Long distance train services were yet to resume, but suburban locals on the Western Railway route were running between Churchgate and Virar.
On the Central Railway route, the trains were moving between Thane and Chhatrapati Shivaji Terminus, a railway spokesman said. The Harbour section was operational between CST and Kurla, he added.
The city airport was 'partially operational' and four aircraft, including three with relief material, landed on Thursday.
Meanwhile, rains continued to lash Konkan and other parts of the state and weather bureau has forecast heavy rainfall for the next 24 hours.
Prime Minister Manmohan Singh will undertake an aerial survey of Thane, Raigad and other affected areas to take stock of the situation.
Water levels receded in several low-lying areas of the city enabling vehicles to ply on the roads.
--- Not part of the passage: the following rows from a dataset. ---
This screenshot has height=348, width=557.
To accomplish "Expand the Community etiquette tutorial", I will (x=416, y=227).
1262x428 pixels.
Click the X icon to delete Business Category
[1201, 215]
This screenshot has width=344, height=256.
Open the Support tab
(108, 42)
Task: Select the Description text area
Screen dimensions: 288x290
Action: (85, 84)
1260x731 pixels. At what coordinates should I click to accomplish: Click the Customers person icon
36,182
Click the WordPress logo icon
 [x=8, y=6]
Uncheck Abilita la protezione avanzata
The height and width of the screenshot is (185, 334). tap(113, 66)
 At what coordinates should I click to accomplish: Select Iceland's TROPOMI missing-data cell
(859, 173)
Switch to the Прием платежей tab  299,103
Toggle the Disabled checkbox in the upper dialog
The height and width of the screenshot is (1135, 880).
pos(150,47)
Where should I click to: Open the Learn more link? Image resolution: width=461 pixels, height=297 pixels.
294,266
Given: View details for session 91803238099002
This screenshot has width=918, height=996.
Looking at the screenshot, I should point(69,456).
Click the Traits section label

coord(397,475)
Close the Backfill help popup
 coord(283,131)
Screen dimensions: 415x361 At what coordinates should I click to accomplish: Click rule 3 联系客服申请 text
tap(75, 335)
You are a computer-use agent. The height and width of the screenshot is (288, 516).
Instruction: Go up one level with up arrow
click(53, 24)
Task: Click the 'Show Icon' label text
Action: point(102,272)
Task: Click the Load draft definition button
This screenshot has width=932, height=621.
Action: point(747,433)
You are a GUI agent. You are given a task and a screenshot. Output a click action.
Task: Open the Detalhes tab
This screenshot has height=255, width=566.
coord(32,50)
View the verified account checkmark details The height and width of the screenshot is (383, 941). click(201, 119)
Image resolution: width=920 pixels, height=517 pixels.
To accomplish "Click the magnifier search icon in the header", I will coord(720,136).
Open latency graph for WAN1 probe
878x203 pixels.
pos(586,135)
Vehicular movement was restored on the Mumbai-Ahmedabad highway.
However, Mumbai-Goa, Mumbai-Nasik and Mumbai-Pune highways remained blocked following traffic congestion due to waterlogging at certain points, the police said.
Rescue work in the worst-affected Jui village in Konkan, where 20 houses were crushed under boulders in a landslide and 100 were feared killed, was in full swing. Army and navy teams reached there in boats to help in the rescue operations.
In Saki Naka area of Mumbai, where 45 people died in a massive landslide, rescue operations were still on. About 135 hutments were crushed under boulders following a landslide on Wednesday, police said.
In two more incidents on Wednesday, 10 people were buried alive in a landslide at Mumbra in Thane district and seven were feared killed in another landslide in Bhiwandi, the police said.